Rescuing our Olympic Participation Legacy

Brent

Thu 12th Feb 2015

rescuing-our-olympic-participation-legacy

The recently published Sport England participation figures make disparate reading.

You’d perhaps expect that as consequence of the biggest sporting event in the world coming to town, 1.6 million additional people nationwide are now taking part in sport more frequently than when the Olympic & Paralympic Games were awarded to London in 2005.

However, fewer adults in England are now participating in at least 30 minutes of moderate exercise per week than this time twelve months ago, with this lack of participation in activity noticeably magnified amongst poorer segments of the population.

When we consider that bringing the Olympic Games to London cost the UK taxpayer £9 billion to host 26 days of, albeit at times thrilling and inspirational, sporting competition (remember Jess Ennis – Hill’s record breaking Heptathlon Gold performance?) this return on grass roots participation simply isn’t strong enough for the our significant collective investment.

There is also a residual cost of this inactivity to both the public’s health and national finances. Around one in two women and a third of men in England are damaging their health through a lack of physical activity, the cost of which has been equated to £7.4 billion a year by the Government. In any sense, it clearly pays to get active.

There are many reasons attributable to our lack of clear sporting legacy, but I will draw your attention towards one principle issue; how grass roots sport is funded and administered.

For those who aren’t familiar, Sport England is the organisation responsible for driving grass roots sports participation amongst our population. Funding and support is distributed through a combination of channels: England’s 46 National Governing Bodies of sport (NGBs), Local Authorities & County Sport Partnerships, schools and other sporting partners & special projects.

A significant proportion of Sport England’s total pot of funding goes to NGBs based on their Whole Sport Plans, which outline how they plan to deploy the cash once it is divested to them.
Between 2013 and 2017, over £400 million will be directed into each of the 46 NGBs by Sport England to enable them to deliver their Whole Sport Plans, attracting more people into participation of their sport.

It all makes sense on paper. Provide the organisations that know the most about their sport with the funding and autonomy to encourage greater participation. Unfortunately, in practice this strategy is failing miserably.

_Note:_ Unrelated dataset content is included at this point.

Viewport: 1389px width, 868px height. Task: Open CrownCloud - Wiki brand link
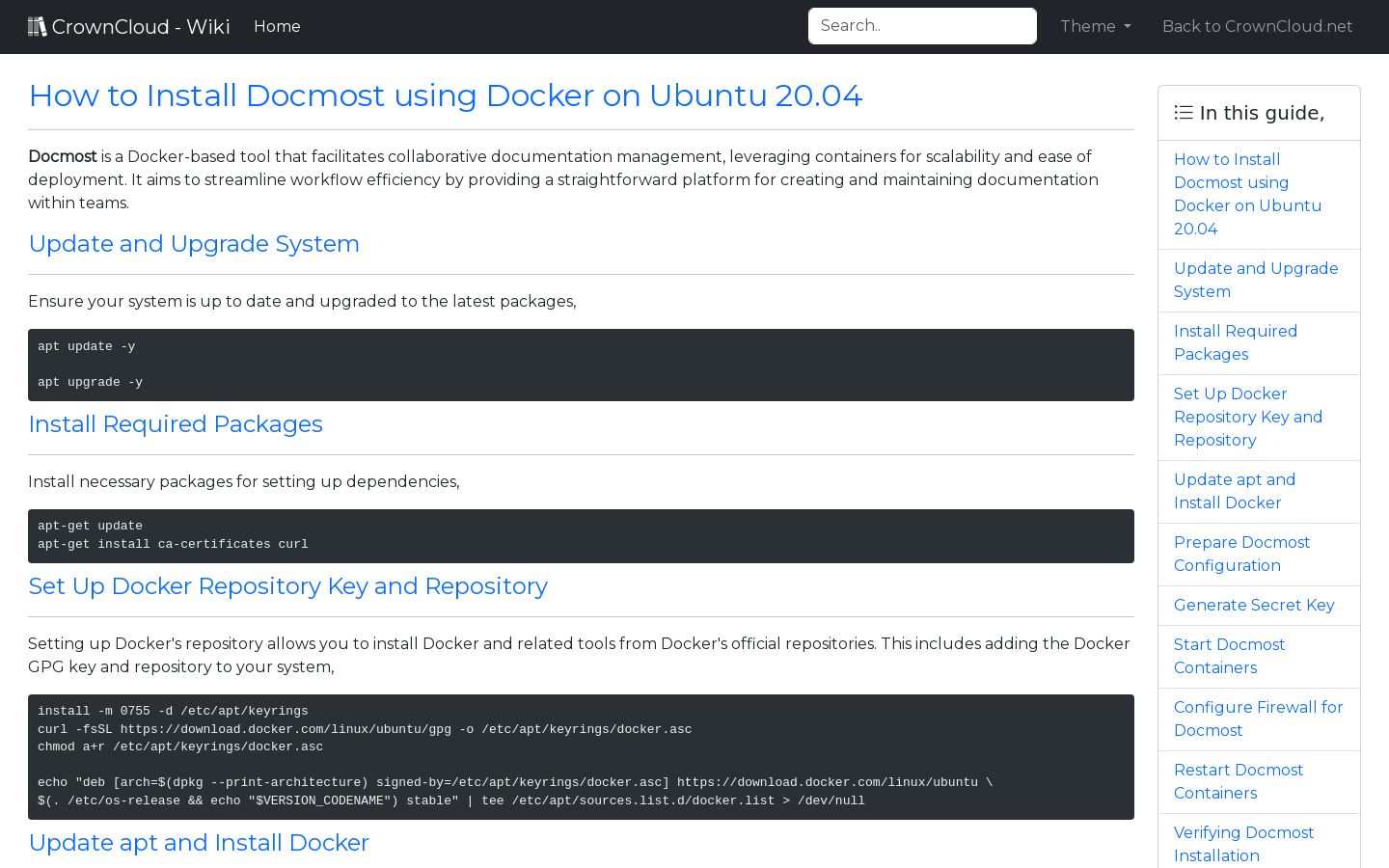pyautogui.click(x=129, y=26)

Commenting on the performance of NGBs in driving participation off the back of publication of the aforementioned Sport England figures, Sports Minister Helen Grant said:

“I am very concerned by the overall dip in participation over the last 12 months. Sports governing bodies have long argued that they can bring new people to their sport and funding should go via them but some are simply not delivering and it’s not good enough.”

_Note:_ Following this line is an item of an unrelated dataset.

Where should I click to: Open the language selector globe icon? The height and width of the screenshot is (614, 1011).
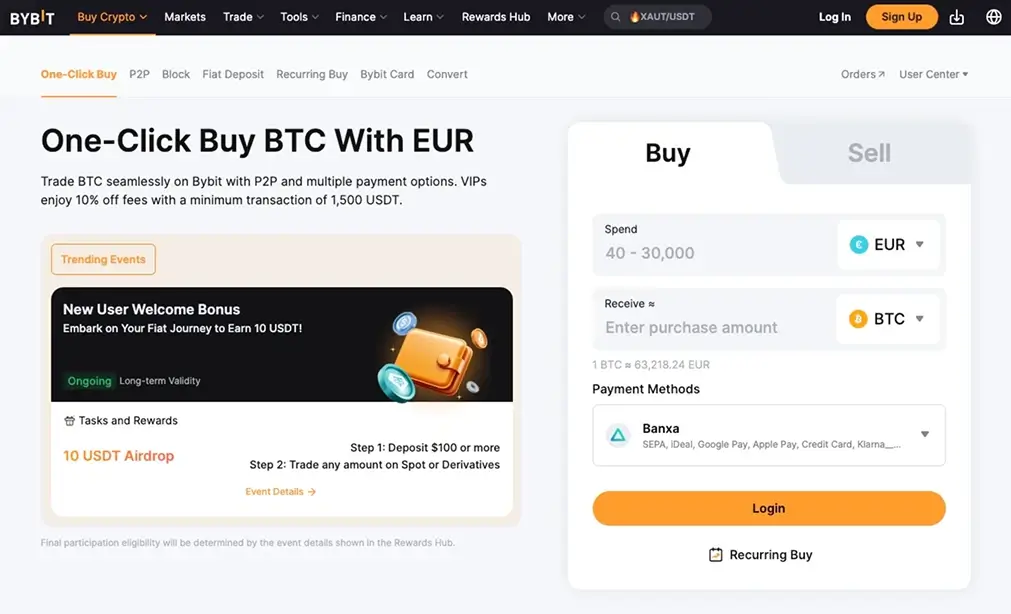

She went on: “I expect Sport England to take tough decisions and redirect funds from governing bodies that are failing to projects and organisations that will deliver.”

“We may also need to look at setting bespoke targets so that sports up their efforts in getting more women, BME people and those from a lower social economic background into sport.”

Fighting talk indeed. The essence of why NGBs are failing to attract more people into sport is simple. The supply of new sporting opportunities, which is what NGBs focus on delivering, are much more likely to reach those who are already engaged to some extent in sport.

As organisations supporting individual sports, NGBs can only work so hard to change the perceptions and behaviours of people who are in the first instance disconnected from sport. Because the challenge is increasingly around simply getting people ‘active’, in whatever guise that takes, the efforts of NGBs acting in silo will always lack the universal power to engage, inspire and convert on a popular basis.

More work needs to be done at the top level to break down barriers to participation and reframe sport as an enjoyable, important part of balanced lifestyle for differing segments and demographics. NGBs by virtue of their existence, take a sport first, rather than a segment first approach.

Sport England’s latest women focused communications campaign, ‘This Girl Can’, is certainly a positive step in the right direction.

Aiming to bridge the participation gender gap, it acts on the single minded piece of insight that women are concerned about how they are perceived whilst exercising to present activity as a symbol of achievement and togetherness. The campaign is multi sport, and features women of all shapes, sizes and performance levels.

Sport is emotive. In order to resuscitate the nation’s hunger for activity, we need to balance the scales by tempering our dependency on injecting capital into delivering scale of opportunities in individual sports with an approach more aligned to understanding popular opinions, removing barriers and compelling people on a human level to participate in activity on their own terms, in a way that they are comfortable with.

As even Jess Ennis-Hill will acknowledge, everyone has to start somewhere.